On croirait la plage fraîchement bombardée. Des ruines de temples, des maisons éventrées, des escaliers de béton menant vers le ciel, des cocotiers sauvagement décoiffés s'élevant toujours au milieu des débris. Cinq ans après le tsunami qui, le 26 décembre 2004, a dévasté 800 de ses 1 340 km de côtes, le Sri Lanka n'a pas fini de se refaire un paysage. Comme les territoires qui entourent l'île, d'ailleurs...
En ce funeste lendemain de Noël, un tremblement de terre d'une magnitude de 9,3 à l'échelle de Richter, au large de l'île de Sumatra (en Indonésie), a engendré un puissant raz-de-marée, qui a ravagé une dizaine de pays de l'océan Indien, tuant au passage quelque 230 000 personnes. Au Sri Lanka seulement, petite perle de 21,3 millions d'habitants déposée au sud de l'Inde, près de 35 000 personnes sont mortes et 100 000 maisons ont été détruites ou sérieusement endommagées.

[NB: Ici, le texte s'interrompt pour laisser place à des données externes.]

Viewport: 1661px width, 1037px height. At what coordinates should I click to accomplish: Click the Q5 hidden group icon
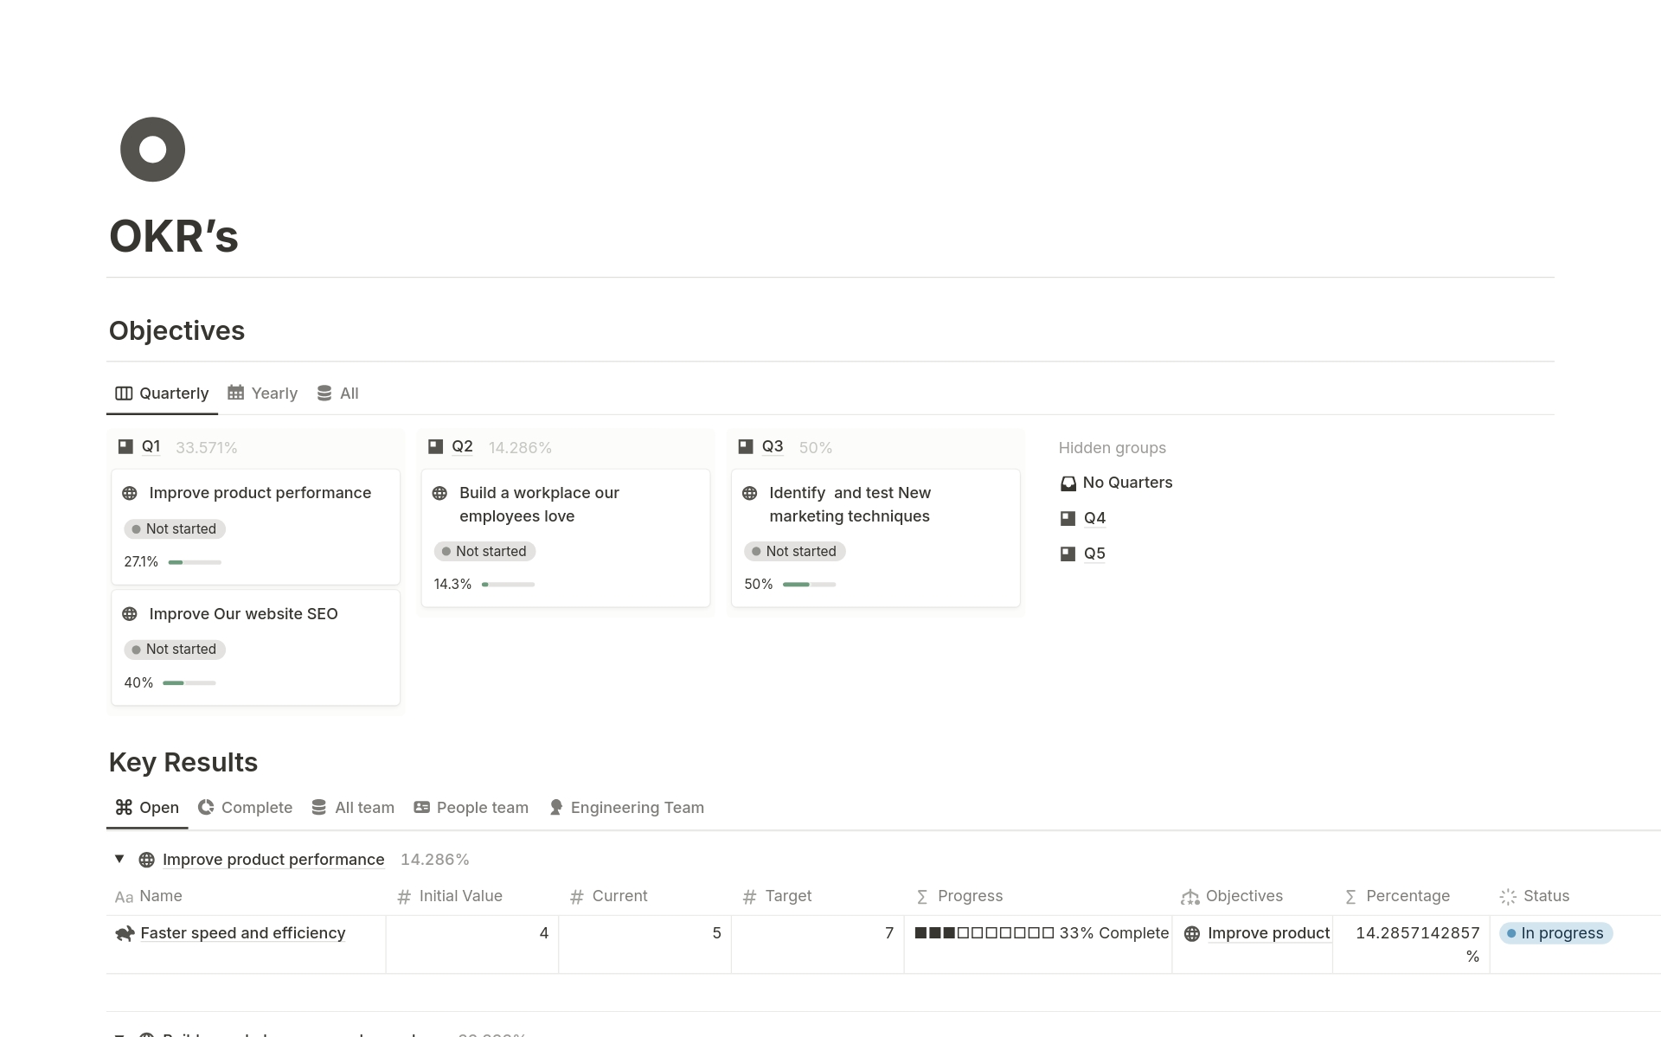pos(1068,554)
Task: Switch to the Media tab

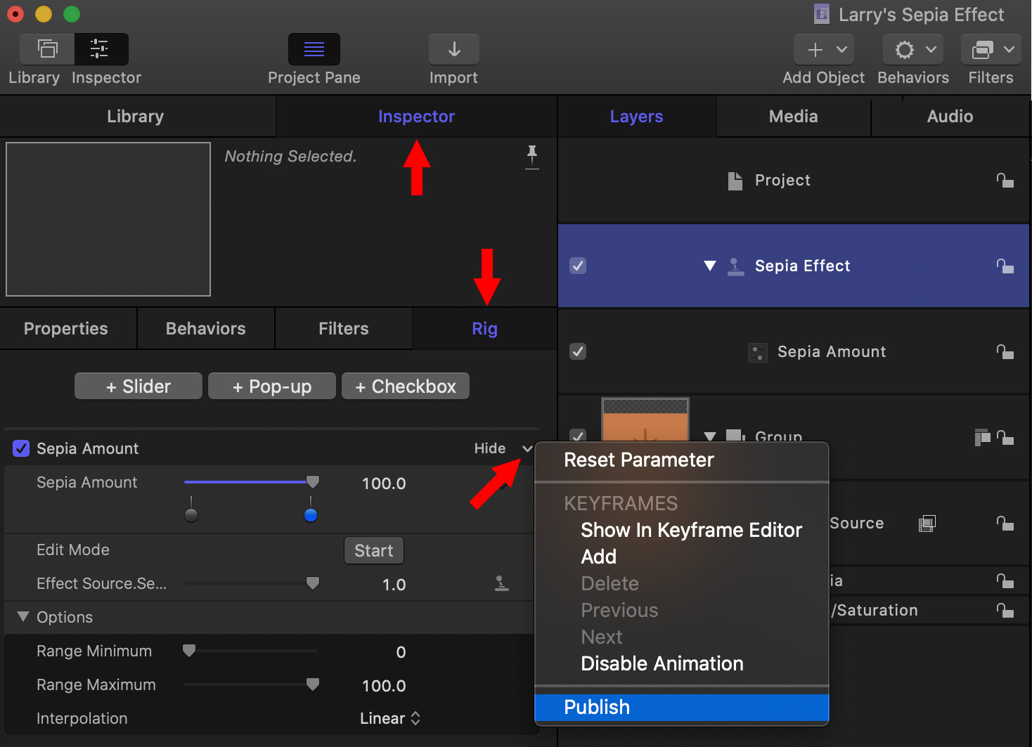Action: pos(793,117)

Cinq ans plus tard, 95 % des 500 000 sinistrés sri-lankais ont bénéficié d'une aide pour réparer ou rebâtir leur demeure. Récit d'une reconstruction réussie ? Oui et non. Car un peu partout dans l'île, la grogne se fait entendre. Et ceux qui n'ont toujours pas reçu d'aide risquent de devoir encore attendre. Selon les plus récents chiffres du Bureau de la coordination des affaires humanitaires des Nations unies, ils seraient toujours 26 000 à croupir dans des camps de réfugiés, principalement dans l'Est (le Nord-Est a été la région la plus touchée par le tsunami).
La route qui relie le sud et l'est du Sri Lanka, le long de la mer, a des allures de « boulevard des Nations unies ». Ici, la croix suisse orne une pancarte placée à l'entrée d'un village de maisons neuves. Plus loin, c'est l'Union Jack. Là, l'emblème du Japon. À Sainthamaruthu, ville de 25 000 habitants située à l'extrême est, c'est la feuille d'érable qui apparaît sur les panneaux routiers indiquant les voies d'évacuation à suivre en cas de sinistre.
Au lendemain du tsunami, dans un élan de générosité sans précédent, des pays, des entreprises privées, des organisations non gouvernementales (ONG) et des institutions financières internationales se sont engagés à verser sur trois ans une aide financière totalisant 2,2 milliards de dollars. Au plus fort de la crise, près de 300 ONG de partout dans le monde œuvraient sur le terrain, dont les grandes organisations des États-Unis, d'Allemagne, de Suisse, de Grande-Bretagne et du Japon.